Le premier vrai décrochage des cours des grands indices boursiers a été provoqué par un communiqué de la Banque Centrale américaine (FED) pouvant laisser planer une menace sur l’écosystème de la planète finance, noyé dans un océan de liquidités. Elles lui sont indispensables puisqu’elles permettent de maintenir à flot l’endettement colossal, des pays comme des entreprises. La visualisation du ratio PIB sur endettement, réalisée par Courrier International, montre les risques de ce modèle particulièrement prisé dans des pays comme le Japon, les États-Unis ou la France.

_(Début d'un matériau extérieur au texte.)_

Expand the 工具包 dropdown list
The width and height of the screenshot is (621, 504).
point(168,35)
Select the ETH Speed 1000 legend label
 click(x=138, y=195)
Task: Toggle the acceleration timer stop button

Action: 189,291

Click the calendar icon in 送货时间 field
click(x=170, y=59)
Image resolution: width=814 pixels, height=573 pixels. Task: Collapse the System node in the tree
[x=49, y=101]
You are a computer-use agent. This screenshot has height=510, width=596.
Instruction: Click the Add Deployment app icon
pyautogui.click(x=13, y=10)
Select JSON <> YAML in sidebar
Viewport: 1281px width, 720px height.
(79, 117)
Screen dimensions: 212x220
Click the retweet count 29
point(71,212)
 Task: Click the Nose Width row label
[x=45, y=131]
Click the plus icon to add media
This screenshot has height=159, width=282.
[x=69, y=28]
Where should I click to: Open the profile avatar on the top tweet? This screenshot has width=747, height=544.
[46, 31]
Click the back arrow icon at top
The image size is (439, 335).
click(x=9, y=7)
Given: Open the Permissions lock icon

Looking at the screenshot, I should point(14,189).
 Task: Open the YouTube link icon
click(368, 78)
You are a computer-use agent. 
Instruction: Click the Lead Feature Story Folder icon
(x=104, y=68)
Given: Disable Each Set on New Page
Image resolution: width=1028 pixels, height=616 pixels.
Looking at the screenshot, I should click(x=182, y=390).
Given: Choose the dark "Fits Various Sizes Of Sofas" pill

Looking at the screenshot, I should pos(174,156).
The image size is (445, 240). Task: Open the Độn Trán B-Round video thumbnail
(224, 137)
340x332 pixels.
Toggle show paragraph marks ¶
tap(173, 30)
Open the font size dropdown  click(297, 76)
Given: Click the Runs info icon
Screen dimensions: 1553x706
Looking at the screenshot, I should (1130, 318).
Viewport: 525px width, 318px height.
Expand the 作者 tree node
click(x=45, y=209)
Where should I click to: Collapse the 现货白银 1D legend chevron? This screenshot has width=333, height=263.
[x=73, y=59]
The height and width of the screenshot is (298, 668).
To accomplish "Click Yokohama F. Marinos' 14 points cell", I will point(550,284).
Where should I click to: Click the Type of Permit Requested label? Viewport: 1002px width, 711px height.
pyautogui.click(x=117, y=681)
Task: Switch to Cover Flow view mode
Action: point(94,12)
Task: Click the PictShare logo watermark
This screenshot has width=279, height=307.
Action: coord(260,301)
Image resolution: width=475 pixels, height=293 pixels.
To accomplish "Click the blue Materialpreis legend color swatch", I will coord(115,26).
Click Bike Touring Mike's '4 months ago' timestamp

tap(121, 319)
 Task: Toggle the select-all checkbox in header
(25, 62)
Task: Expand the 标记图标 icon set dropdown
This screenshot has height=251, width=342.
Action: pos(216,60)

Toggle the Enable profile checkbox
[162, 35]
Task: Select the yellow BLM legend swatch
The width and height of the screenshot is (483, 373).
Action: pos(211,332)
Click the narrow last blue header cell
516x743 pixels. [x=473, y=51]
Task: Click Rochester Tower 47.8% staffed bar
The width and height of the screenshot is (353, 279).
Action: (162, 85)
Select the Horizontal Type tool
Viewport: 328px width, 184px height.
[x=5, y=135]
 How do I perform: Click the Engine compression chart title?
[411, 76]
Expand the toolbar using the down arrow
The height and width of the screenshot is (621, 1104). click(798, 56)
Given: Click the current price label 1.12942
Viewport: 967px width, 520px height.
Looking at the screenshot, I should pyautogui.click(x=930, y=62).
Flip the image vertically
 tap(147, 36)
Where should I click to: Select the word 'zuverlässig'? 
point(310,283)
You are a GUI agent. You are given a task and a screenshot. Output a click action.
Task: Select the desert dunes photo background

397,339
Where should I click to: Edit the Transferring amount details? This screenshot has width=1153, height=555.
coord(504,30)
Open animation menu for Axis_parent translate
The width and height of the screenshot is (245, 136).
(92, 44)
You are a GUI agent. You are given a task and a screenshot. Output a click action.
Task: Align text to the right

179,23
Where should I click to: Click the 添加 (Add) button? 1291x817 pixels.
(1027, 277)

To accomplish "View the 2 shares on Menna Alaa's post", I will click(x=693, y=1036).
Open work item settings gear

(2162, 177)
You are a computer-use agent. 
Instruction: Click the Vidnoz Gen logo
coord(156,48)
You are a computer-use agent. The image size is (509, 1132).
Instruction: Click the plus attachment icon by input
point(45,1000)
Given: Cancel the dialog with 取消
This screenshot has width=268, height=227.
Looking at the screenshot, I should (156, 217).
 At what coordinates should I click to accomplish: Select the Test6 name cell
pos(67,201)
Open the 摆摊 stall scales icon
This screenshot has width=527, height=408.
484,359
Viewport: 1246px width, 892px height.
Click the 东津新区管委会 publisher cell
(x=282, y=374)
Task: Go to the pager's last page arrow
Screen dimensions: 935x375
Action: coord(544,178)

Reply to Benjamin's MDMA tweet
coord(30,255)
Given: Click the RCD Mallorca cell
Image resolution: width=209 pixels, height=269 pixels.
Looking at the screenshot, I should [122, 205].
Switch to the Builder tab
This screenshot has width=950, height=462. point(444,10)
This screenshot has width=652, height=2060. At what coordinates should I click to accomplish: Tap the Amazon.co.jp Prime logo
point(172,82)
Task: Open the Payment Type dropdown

Comment apprécier la “santé de l’économie” quand le fossé se creuse entre un monde réel qui accumule les mauvaises nouvelles, du Covid-19 aux secteurs fragilisés à l’extrême (aérien, automobile, textile, tourisme…) et le monde de la finance, plus virtuel, qui multiplie les chiffres ronflants… donc rassurants ? Dernière livraison en date : une étude du cabinet Janus Henderson. Pour l’année 2021, elle évalue le montant des dividendes versés à 1 300 milliards de dollars, un niveau équivalent à celui de 2019 qui était très élevé. À titre comparatif, ils dépassaient à peine les 700 milliards après la crise financière de 2008.
Le cours des matières premières agricoles
Ce paradoxe relance les interrogations nées de l’Accord de Paris de 2015 visant à limiter le réchauffement climatique à deux degrés : comment produire beaucoup moins, plus local et en diminuant drastiquement le recours aux énergies fossiles ? Est-il possible de réorienter les flux financiers pour qu’ils alimentent ce nouveau modèle bas carbone et inclusif ? Ces débats ont lancé le mouvement de la finance verte. En six ans, il s’est développé suffisamment pour peser sur le secteur des énergies fossiles et amener de nombreux capitaux aux énergies renouvelables. Mais sa capacité de transformation plus globale reste à démontrer puisque la finance verte n’a pas remodelé la finance tout court.
Les brèches ouvertes par le Covid-19 dans l’économie réelle n’ont pas d’équivalent dans les marchés financiers dominés par une vision abstraite et ultra-court-termiste des paramètres économiques. Pourtant il existe des points de jonction entre ces deux univers capables de démontrer l’effet papillon du changement climatique : les matières premières. Les cours du blé et du café ont été dopés par les mauvaises nouvelles climatiques et cela a des impactes mesurables sur toute l’industrie agroalimentaire .
Cela suffira-t-il à déclencher l’alerte sur les marchés financiers pour qu’ils mobilisent massivement leurs liquidités sur l’adaptation aux nouvelles conditions climatiques ? Rien n’est moins sûr et il serait terrible qu’une crise financière amenée par leur décorrélation avec des risques très concrets portés par le changement climatique et la perte de biodiversité, fasse, en plus, disparaître les moyens nécessaires pour rétablir l’équilibre planétaire. Reste à espérer que la COP 26 permette de retrouver l’élan de 2015 et fasse bouger les lignes.